Punjab-born German writer and four-time poet-laureate Rajvinder Singh passed away at a hospital in Berlin on December 17, his family said on Saturday. The 66-years old writer is survived by his wife and a daughter.
Rajvinder Singh, born in Punjab’s Kapurthala town, spent his initial years also in Chandigarh and Jammu. Since January 1981, Rajvinder has been based in Berlin. During his final days, he was working to make literature in modern Indian languages accessible to the broader world through translations. He was translating the Punjabi novel Parsa, by Jnanpith Award-winning novelist Gurdial Singh, into German.
Acor for getting the hang of the Malwai Punjabi culture and the Malwai dialect of the Punjabi language, where almost all of Gurdial Singh’s books are written, Rajvinder was visiting the places around which the novel revolves.
This three-time German poet laureate, lauded for enriching the German vocabulary, said it would be more than a word-to-word translation of the 380-page Parsa, penned in 1991.
Rajvinder Singh once held that translating from Punjabi to German was not easy since both languages have entirely different dictions.
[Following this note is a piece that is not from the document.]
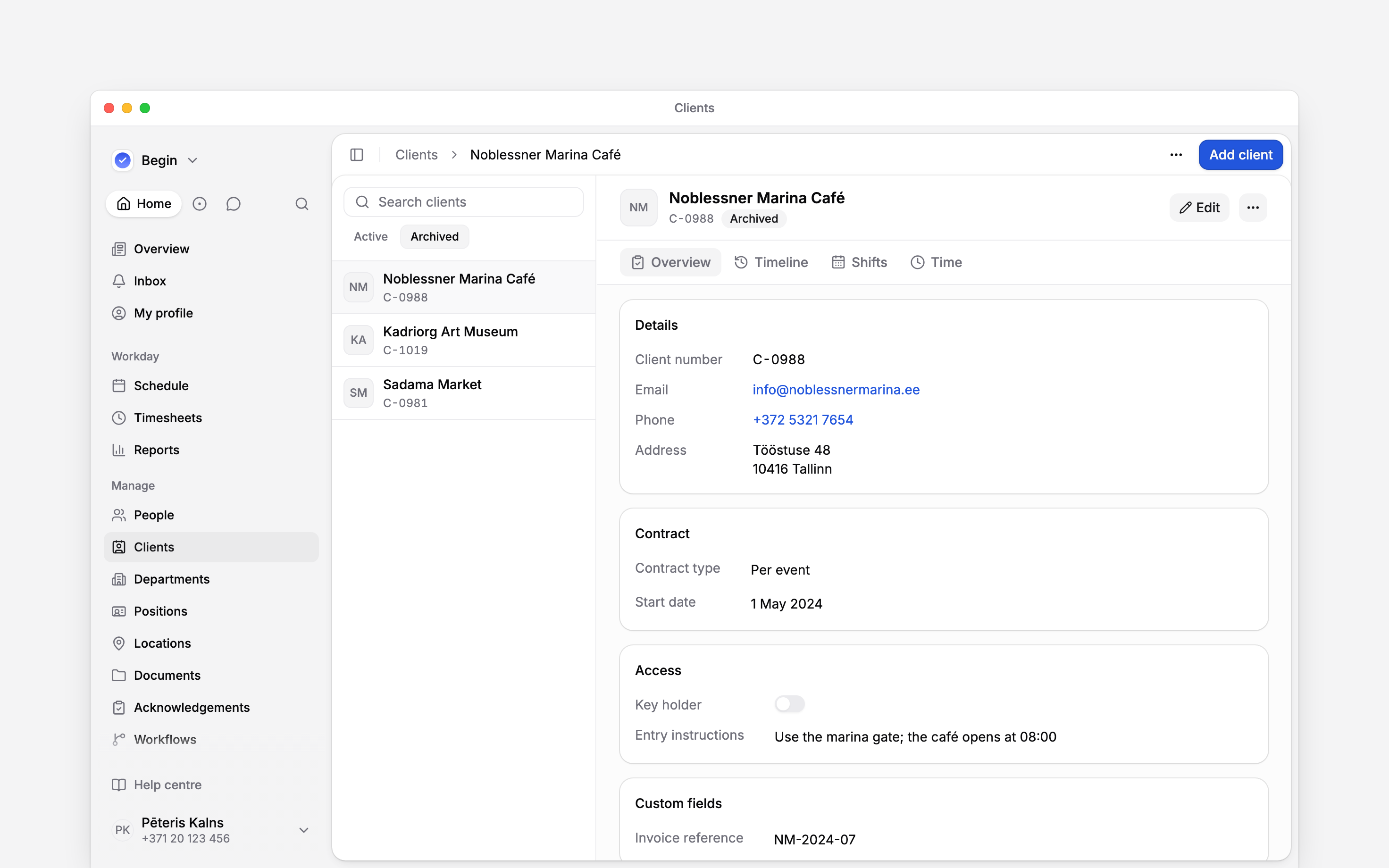
Task: Select the Archived client filter
Action: 435,236
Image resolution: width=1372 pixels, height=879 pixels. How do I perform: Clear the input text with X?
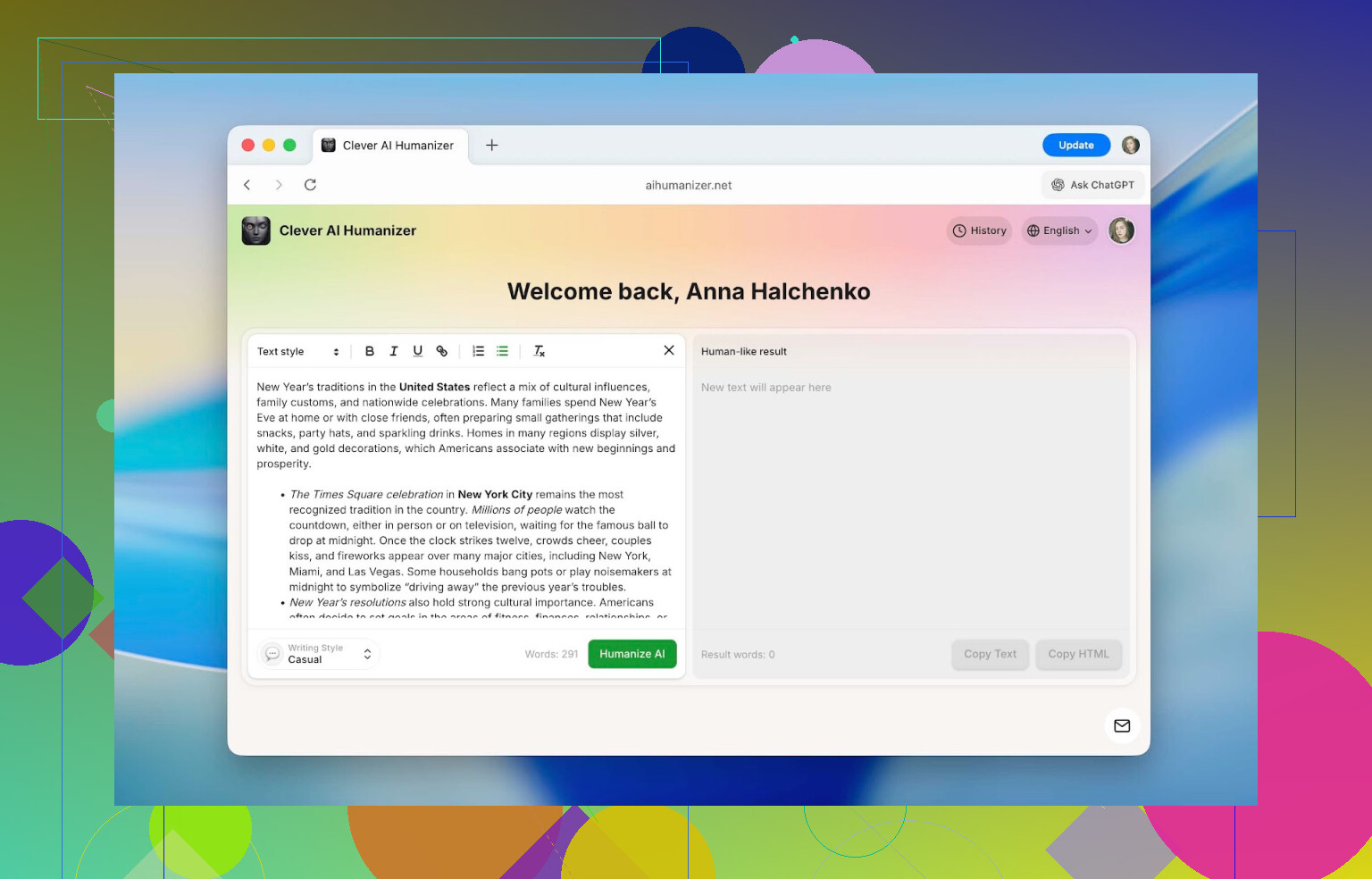click(669, 350)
“Parsa is the rarest of the rare novels. It revolves around the complex simplicity of village life, with the inroads of all that goes with it. It showcases how traditions and cultures determine the life of a man,” Rajvinder Singh had told IANS in one of his interviews.
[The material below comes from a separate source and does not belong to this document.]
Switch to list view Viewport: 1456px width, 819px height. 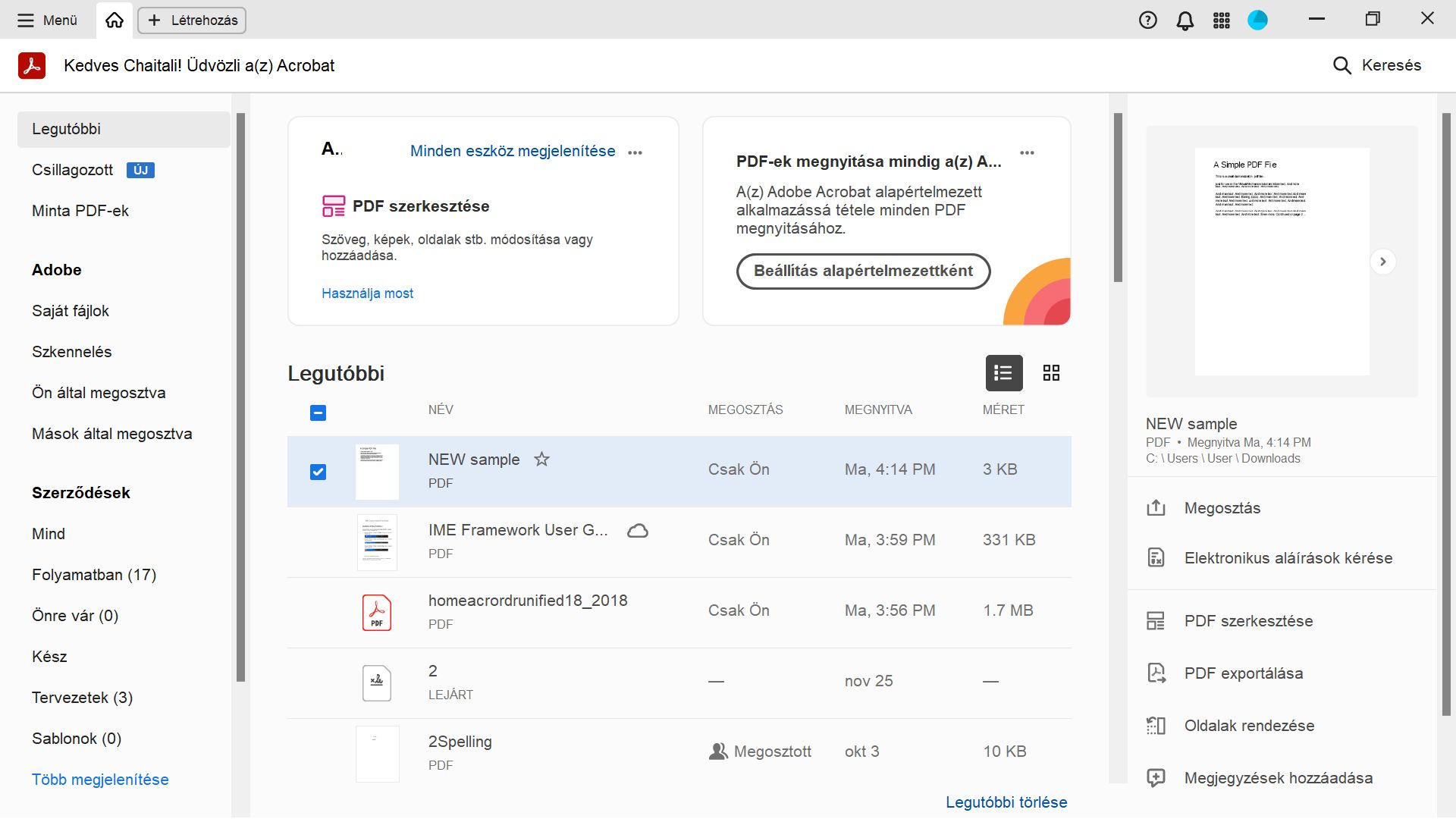click(x=1003, y=373)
“Translation itself is a Herculean task, especially when the expressions are written in a colloquial style,” In addition to German and Punjabi, Rajvinder was also writing in English, Hindi and Urdu.
“The basic purpose of my translation is to showcase Indian literature in world literary circles. It’s simply the dominance of Indian English writings over the other Indian language writings that is preventing the multi-dimensional literary works from 23 Indian regional languages getting global recognition,” he had said.